Despite the “hard-headed” bottom-line-oriented approach to green IT described by the Forrester report, there is a higher calling here for some converts, who feel there is a moral obligation as well — and this moral obligation doesn’t exclude financial concerns but operates in conjunction with them. This is the stance of Pat Samples, vice president of information systems at Rogers, Ark.-based Cooper Communities, who also says he is saving money by being green.

“I think there is a moral compunction,” he says. “We are doing things in our personal lives, and things to reduce paper products and recycle. All those sorts of things really need to carry over to the systems side of IT.” Toward that goal, his company is reducing power consumption and recycling hardware with the help of Access Recycling in Springdale, Ark., which either tears the equipment apart or repurposes it.

Samples says his company is saving money via green IT in a couple of ways. “First of all, new equipment is more power-efficient,” he says. “In some places, we’re retiring two and three servers.
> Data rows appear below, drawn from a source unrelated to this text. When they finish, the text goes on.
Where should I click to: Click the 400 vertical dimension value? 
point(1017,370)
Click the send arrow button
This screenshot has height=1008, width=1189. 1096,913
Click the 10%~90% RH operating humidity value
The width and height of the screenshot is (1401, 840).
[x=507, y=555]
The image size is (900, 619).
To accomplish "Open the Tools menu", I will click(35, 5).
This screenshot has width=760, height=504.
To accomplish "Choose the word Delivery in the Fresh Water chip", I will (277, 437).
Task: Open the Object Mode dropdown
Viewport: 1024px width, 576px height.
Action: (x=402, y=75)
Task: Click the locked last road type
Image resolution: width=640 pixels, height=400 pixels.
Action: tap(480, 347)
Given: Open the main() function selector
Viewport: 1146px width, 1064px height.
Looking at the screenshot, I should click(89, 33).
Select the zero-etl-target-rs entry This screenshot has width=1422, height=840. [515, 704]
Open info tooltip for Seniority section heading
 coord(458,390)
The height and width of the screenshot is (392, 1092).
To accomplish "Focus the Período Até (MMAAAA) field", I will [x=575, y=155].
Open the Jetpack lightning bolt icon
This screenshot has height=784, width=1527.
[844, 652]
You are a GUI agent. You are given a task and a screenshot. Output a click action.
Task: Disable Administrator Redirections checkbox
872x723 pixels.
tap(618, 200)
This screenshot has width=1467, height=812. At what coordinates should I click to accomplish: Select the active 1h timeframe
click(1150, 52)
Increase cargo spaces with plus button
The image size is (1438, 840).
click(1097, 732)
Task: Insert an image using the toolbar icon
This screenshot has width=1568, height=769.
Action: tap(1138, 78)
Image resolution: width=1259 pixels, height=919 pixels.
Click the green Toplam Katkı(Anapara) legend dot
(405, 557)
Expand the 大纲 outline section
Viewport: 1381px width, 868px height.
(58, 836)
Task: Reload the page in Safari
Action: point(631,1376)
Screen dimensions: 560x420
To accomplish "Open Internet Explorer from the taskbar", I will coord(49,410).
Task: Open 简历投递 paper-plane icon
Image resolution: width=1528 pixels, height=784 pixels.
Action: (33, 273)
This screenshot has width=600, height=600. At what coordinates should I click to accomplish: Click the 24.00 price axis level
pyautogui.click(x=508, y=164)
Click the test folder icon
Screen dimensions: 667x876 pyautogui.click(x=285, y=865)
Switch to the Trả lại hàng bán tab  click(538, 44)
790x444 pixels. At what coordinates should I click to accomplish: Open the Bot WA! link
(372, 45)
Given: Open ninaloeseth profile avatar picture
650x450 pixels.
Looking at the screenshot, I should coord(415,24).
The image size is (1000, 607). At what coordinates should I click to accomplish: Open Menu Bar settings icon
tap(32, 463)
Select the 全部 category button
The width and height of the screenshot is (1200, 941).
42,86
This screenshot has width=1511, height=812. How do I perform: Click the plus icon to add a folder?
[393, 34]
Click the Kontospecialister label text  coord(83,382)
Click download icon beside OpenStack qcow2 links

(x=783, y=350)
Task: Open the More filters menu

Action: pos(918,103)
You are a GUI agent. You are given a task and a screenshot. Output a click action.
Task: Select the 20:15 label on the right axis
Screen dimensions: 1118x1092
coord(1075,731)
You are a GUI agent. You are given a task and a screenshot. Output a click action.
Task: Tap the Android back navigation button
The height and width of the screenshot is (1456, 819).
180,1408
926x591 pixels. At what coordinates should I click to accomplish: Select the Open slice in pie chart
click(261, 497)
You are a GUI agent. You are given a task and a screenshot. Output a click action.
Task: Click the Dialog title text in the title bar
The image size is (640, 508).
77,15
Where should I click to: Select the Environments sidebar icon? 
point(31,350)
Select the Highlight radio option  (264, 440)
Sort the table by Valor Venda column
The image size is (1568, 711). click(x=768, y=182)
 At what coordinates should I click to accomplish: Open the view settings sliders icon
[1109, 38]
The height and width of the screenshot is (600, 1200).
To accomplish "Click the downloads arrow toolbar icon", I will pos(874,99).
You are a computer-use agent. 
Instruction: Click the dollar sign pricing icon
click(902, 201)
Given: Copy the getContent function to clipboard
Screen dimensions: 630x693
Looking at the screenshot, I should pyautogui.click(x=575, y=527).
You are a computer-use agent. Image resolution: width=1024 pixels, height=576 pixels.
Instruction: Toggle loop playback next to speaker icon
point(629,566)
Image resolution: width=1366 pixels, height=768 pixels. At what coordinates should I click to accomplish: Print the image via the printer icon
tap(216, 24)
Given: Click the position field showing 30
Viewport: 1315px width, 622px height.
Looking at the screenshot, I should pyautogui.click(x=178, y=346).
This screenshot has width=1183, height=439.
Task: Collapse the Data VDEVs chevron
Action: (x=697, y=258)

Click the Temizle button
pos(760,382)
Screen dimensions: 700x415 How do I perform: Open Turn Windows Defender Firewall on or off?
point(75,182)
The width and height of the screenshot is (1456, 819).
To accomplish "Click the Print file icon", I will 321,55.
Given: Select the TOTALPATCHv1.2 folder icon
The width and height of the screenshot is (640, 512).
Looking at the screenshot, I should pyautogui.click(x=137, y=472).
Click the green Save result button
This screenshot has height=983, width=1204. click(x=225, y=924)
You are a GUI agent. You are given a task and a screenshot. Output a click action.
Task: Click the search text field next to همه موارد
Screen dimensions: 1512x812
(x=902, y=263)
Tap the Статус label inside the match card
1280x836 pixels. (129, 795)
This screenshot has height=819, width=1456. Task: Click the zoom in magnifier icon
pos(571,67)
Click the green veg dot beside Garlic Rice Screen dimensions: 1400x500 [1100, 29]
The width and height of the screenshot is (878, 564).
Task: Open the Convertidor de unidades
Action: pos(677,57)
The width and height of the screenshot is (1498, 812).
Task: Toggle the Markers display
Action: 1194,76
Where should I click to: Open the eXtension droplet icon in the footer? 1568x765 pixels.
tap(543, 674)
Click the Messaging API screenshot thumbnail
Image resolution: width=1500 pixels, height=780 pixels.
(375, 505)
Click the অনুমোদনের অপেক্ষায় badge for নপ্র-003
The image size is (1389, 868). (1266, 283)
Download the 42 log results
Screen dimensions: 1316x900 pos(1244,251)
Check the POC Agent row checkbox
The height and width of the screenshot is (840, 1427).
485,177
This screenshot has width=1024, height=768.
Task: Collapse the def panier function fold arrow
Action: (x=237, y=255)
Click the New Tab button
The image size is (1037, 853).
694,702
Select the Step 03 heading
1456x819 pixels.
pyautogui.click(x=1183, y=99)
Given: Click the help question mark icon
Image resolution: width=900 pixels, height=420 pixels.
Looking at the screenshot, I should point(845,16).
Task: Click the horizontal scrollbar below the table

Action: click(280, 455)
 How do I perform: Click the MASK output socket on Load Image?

So electrical consumption is going to go down, and we’re going to save money on licensing costs because we’ll have one server doing the job of two or three.”

Cooper Communities, which is a land development company, has received awards for its environmental programs. The kudos include an environmental stewardship award from the West Virginia Department of Environmental Protection, and the Stockton Award from the Northwest Arkansas Audubon Society. In addition, The Nature Conservancy has established the Cooper Family Conservation Award, which is presented annually to a business that makes outstanding contributions to conservation in Arkansas.

The company’s primary vendors are Dell Inc., HP and Cisco Systems Inc., and even though his green strategies have been developed internally and independently of those vendors, Samples says he still believes that the overall vendor community is slowly moving toward a greener IT orientation.

“I think it’s something the major IT vendors are starting to address,” he states. “I don’t think they’re where they need to be yet. As far as I know, servers are not meeting green IT initiatives. Desktops are certainly getting there, but I don’t think that server and network infrastructures have been addressed the same way.”

Boone says his hospital can save some energy by turning off PCs that are only used during the day and lights that are not serving any purpose. But when it comes to technology, he says, “if it needs power, you’re going to use that power to get the job done.”

Whether or not vendors are repackaging their existing products and calling them green is a matter for debate. In the mean time, PMI Mortgage’s Pachura seems to sum up the attitude of many users when he says, “I think that what’s really not [product] repackaging is the vendors working with their customers to deploy green technology. We’re actually seeing activities from the vendors where they’re willing to come out and help understand how you can have a more ecology-friendly implementation.”